For the past eight weeks, since my surgery, I have been feeling bored and unmotivated. But having Marian and Brenna here for the weekend hit my emotional reset button. I'm experiencing something I haven't felt in a long time. It's as close to mania as this timid, introspective guy ever gets.

I will ride with it. I need the drive. Something has to happen now.

Date: 2003-05-20 08:04 am (UTC)
From: [identity profile] missprune.livejournal.com
Ah, hypomania! Gotta love it. I wish I could stay balanced on that fine edge between peace and hypomania. Good luck to you and I'm delighted that you are buzzing with energy and creativity.

Go with the flow

Date: 2003-05-20 08:19 am (UTC)
From: [identity profile] stealthpup.livejournal.com
Flow is such an amazing experience. Take it. Use it. Ride it while it has you.

Date: 2003-05-20 08:50 am (UTC)
From: [identity profile] quirkstreet.livejournal.com
I love that kind of intensive writing schedule when the "flow" is on. It can also be very draining. Go with it when it's serving you well, be sure to allow yourself to step back when it becomes merely manic (as in, "I've revised this paragraph twenty times already but I just can't help myself, I need to tweak it another 40,000 times!") And best of luck. It's wonderful that you've had the "emotional reset".

writing

Date: 2003-05-20 10:48 am (UTC)
From: [identity profile] zombietruckstop.livejournal.com
I write for a living, so I know how you feel. My own writing issues can be summed up in the words of a friend of mine (I don't know if these are original, but I've only ever heard her say them, so...):

Writing takes two disciplines - discipline of the word, and discipline of the chair. Now, I have discipline of the word. I can construct sentences, scenes, etc. I'm also blessed with being able to write solid first drafts quickly.
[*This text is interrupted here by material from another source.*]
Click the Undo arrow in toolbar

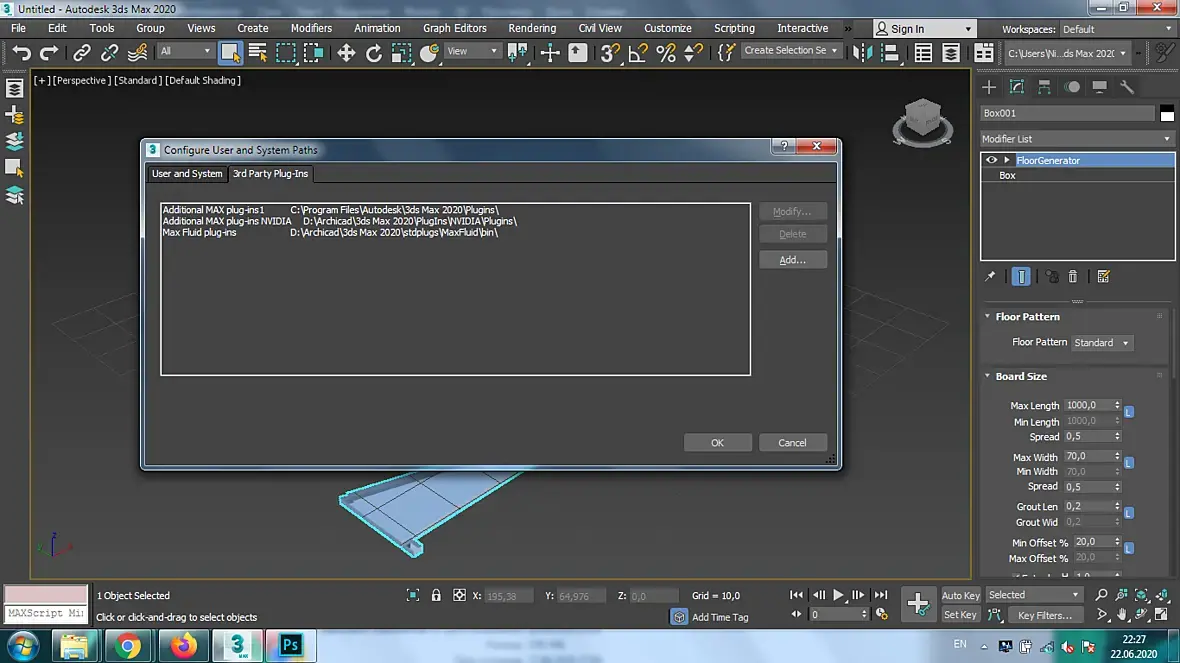click(21, 53)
What I didn't have until the last couple of years was "discipline of the chair". Meaning, no matter how many ideas I had racing around in my head, I couldn't get my ass in the chair to write them down. And when I would finally get through something, I could be two pages from the end and still not finish.

I solved this by making deals with myself. At first it was "You must at least sit in front of your computer without the internet running for 30 minutes, five days a week. You must have your document open. You can just stare at the screen, but you must be at your computer for the full 30 minutes." And that worked, because inevitably I would start work grudgingly, then three hours later I would be racing along, lost in writing.
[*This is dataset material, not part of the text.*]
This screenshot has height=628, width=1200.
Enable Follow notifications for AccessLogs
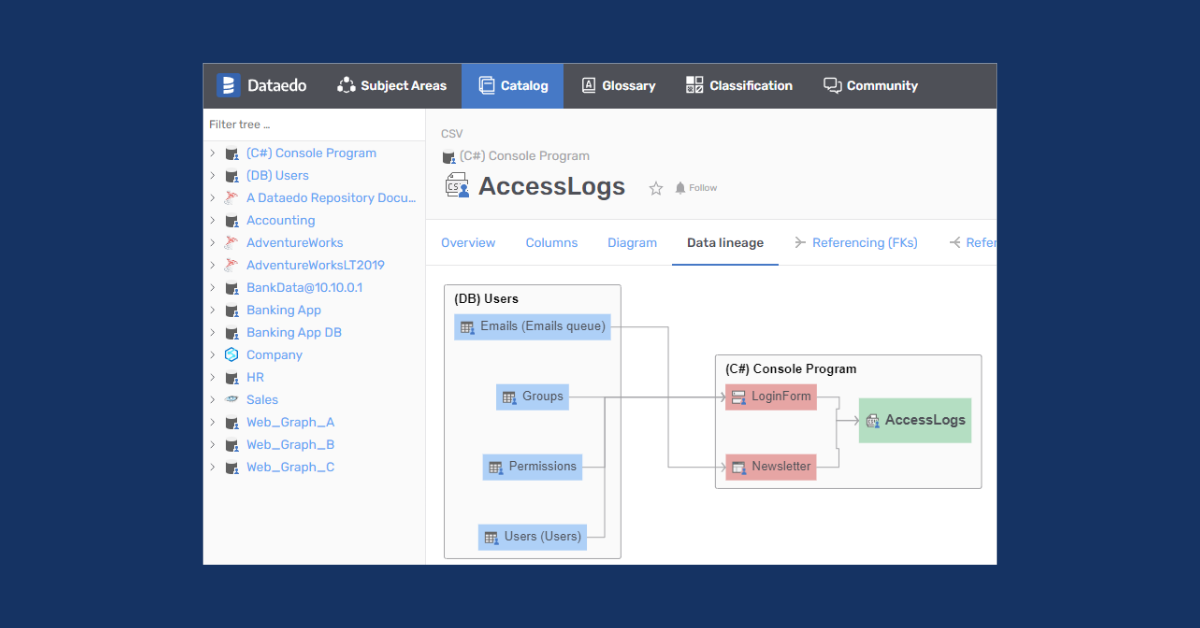[x=694, y=187]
Somehow my whole attitude changed about three years ago, and now I consider writing to be pure pleasure. There are some days when I can't wait to start working. I'm not sure why that happened, but I'm sure glad it did.

Date: 2003-05-20 03:11 pm (UTC)
From: [identity profile] vaneramos.livejournal.com
Fortunately I'm not a perfectionist when it comes to revision.

But what I tend to get hung up on is worrying about having all the information. I spent a few hours today sifting through old journal entries and doing research online. It was all very useful. I want to do more reading on certain topics.

But I need to limit the research time, plunge into the writing and trust that my inner voice will inform me. If I don't act quickly on the idea, it will start to feel stale.

Re: writing

Date: 2003-05-20 03:27 pm (UTC)
From: [identity profile] vaneramos.livejournal.com
I have trouble getting my ass in the chair, too. I do love writing. Hell, writing is my source of sanity. I'm keep the creative flow going in my daily handwritten journal.

But as soon as I try to focus on a specific project, I get hung up on background work. I just need to plunge in.

Thanks for your recent comment re: the writing I do after my walks. I agree it is some of my strongest stuff. The current project will draw largely on that material. My relationship with the river will be an important theme.